**Page**
>> START

Stéphanie Tillement, Frédéric Garcias
Nuclear Technology | Volume 207 | Number 9 | September 2021 | Pages 1291-1311
Technical Paper | doi.org/10.1080/00295450.2020.1868892
Articles are hosted by Taylor and Francis Online.
Very few papers exist in the field of social sciences that follow and study nuclear infrastructure design projects from the inside. Such a perspective would make it possible to understand the mechanisms of their successes or difficulties at their very origin. At a time when high hopes are placed on civil nuclear energy to solve the climate issue, but when simultaneously, nuclear industry actors are facing major difficulties in a great number of flagship projects, this situated understanding of any given project’s trajectory becomes crucially important. This paper proposes an analysis, from the inside, of a project that, about ten years ago, raised great expectations from both the French and global nuclear industry, but which, in 2019, was finally halted. This project is that of a so-called fourth generation sodium reactor: the Advanced Sodium Technological Reactor for Industrial Demonstration (ASTRID). ASTRID was a new sodium-cooled fast reactor. Begun in 2010, the project’s development was suspended at the end of 2019 by the French authorities. Through an inductive study of the project in the making, conducted from 2015 to 2019, the research team was able to follow the project trajectory and carry out nearly 30 interviews with actors directly involved in the project itself. By studying ASTRID as an infrastructure development project and building on the concepts of scale and infrastructure from the literature, the ASTRID project’s halt can be understood. The project’s suspension was the result of the increasing complexity and ambiguity faced by project members and stakeholders in aligning the local and global scales as the new infrastructure was developed, and more precisely, the ASTRID project infrastructure and the global nuclear infrastructure. Our analyses show that ASTRID’s trajectory gradually drifted as a result of three misalignments between the project’s infrastructure and the global nuclear infrastructure: a temporal, social, and physical misalignment. As a result, the project identity can be described as having been vague and ambiguous. This paper sets out how such a lack of clarity impacted design practices, the project organization as a whole, and the ASTRID trajectory. In consequence, it is crucially important that lessons are learned from the project’s cessation to understand both the difficulties related to the nuclear renaissance and in terms of the field of project management in general.

>> END

**Problems to solve**
1) From the ASTRID abstract, extract the passage from "Stéphanie Tillement, Frédéric" to "and Francis Online.", copying it word for word.
2) Summarize the ASTRID abstract in two sentences.

**Data lines**
>> START

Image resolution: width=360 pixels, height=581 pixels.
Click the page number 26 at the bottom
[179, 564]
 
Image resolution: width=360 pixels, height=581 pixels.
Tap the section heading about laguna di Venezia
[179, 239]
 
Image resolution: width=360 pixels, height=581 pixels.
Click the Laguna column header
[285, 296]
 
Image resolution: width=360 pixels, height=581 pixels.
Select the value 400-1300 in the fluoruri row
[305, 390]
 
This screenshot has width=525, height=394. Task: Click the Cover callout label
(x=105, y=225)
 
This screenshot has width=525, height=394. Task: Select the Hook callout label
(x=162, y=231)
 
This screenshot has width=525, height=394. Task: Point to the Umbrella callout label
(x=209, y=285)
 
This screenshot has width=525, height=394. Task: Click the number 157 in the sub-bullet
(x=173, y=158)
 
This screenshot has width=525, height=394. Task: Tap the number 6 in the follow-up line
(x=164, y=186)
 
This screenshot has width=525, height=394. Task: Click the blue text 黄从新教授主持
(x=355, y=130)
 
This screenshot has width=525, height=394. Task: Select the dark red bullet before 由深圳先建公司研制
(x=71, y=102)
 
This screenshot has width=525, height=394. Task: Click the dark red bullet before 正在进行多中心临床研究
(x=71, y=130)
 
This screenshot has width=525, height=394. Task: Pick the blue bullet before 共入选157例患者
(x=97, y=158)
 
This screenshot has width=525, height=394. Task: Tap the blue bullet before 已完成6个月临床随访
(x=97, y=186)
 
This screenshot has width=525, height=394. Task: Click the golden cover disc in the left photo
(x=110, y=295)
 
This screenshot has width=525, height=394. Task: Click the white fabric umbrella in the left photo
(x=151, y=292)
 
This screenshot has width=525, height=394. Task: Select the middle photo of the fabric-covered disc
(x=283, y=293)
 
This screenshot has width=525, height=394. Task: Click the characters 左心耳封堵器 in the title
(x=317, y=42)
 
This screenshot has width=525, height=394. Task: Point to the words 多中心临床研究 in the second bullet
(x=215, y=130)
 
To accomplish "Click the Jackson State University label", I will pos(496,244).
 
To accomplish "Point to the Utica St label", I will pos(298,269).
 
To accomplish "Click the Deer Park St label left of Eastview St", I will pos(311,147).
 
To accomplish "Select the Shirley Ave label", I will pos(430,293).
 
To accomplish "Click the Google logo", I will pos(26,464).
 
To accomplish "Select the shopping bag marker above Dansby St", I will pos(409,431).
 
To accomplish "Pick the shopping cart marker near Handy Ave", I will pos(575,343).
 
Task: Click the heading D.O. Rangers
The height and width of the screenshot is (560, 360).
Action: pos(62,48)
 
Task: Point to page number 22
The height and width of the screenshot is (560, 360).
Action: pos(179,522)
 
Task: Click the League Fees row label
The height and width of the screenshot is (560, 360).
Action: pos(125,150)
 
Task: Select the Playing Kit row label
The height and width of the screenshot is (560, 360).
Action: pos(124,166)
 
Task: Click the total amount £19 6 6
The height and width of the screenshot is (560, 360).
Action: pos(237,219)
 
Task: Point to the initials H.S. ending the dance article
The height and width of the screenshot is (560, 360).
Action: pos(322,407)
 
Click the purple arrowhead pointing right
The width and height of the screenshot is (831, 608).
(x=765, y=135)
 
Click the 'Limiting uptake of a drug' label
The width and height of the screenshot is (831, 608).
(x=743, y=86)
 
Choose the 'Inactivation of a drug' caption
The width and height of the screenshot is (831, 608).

>> END

**Written answers**
1)
Stéphanie Tillement, Frédéric Garcias
Nuclear Technology | Volume 207 | Number 9 | September 2021 | Pages 1291-1311
Technical Paper | doi.org/10.1080/00295450.2020.1868892
Articles are hosted by Taylor and Francis Online.

2) ASTRID, a fourth-generation sodium-cooled fast reactor project begun in 2010, was halted by French authorities at the end of 2019, and a research team followed it from the inside from 2015 to 2019, conducting nearly 30 interviews with people directly involved. The paper traces the halt to temporal, social, and physical misalignments between the project's infrastructure and the global nuclear infrastructure, which left the project's identity vague and ambiguous and affected its design practices, organization, and trajectory.